Stored items
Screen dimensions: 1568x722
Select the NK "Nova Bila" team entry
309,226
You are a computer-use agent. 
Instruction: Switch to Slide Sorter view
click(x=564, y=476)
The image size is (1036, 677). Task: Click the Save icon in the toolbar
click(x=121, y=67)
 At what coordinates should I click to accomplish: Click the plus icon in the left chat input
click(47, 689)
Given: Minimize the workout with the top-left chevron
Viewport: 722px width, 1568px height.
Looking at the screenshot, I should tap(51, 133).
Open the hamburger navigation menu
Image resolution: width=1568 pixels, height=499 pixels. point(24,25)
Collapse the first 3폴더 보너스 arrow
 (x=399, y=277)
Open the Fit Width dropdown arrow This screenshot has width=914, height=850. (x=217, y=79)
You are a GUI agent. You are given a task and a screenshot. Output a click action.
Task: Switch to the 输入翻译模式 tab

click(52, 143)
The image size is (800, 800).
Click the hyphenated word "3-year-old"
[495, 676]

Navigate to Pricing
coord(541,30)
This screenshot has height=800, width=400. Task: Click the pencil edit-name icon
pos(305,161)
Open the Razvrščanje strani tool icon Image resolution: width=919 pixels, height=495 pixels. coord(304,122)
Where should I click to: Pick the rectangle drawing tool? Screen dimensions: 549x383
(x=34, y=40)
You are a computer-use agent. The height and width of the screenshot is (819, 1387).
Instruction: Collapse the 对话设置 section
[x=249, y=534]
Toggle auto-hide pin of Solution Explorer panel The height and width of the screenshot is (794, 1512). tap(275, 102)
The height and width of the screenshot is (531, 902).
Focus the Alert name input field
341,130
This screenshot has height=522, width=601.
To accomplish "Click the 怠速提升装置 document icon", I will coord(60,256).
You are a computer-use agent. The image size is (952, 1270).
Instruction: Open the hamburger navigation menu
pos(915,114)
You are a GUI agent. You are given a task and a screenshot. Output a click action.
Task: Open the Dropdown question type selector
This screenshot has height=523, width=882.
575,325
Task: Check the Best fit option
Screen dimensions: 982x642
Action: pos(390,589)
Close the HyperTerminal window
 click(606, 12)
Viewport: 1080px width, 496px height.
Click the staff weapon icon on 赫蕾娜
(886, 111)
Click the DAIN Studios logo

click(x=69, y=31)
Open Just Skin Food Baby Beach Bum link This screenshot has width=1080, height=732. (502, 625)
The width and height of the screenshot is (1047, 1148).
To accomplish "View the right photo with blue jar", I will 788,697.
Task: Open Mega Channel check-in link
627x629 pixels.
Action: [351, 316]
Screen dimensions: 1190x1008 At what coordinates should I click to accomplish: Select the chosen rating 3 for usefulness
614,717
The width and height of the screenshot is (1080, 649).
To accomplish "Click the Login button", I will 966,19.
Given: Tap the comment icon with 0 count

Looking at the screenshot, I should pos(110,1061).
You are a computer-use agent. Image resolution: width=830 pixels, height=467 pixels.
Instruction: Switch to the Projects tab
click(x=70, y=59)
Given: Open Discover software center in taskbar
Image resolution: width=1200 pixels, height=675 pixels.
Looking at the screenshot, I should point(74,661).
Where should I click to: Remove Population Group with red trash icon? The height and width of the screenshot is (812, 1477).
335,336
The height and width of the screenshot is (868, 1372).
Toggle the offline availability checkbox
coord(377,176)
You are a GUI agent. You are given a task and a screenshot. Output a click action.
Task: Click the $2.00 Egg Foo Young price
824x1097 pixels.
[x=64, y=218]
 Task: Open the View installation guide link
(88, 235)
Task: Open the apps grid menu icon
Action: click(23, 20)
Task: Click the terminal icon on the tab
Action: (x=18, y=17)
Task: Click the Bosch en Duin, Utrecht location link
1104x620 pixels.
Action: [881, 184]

## Description of the task
For each line in the entries that holds "computer", return that line.

## Response below
You are a computer-use agent. 
You are a computer-use agent. The height and width of the screenshot is (819, 1387).
You are a computer-use agent. The image size is (952, 1270).
You are a computer-use agent. Image resolution: width=830 pixels, height=467 pixels.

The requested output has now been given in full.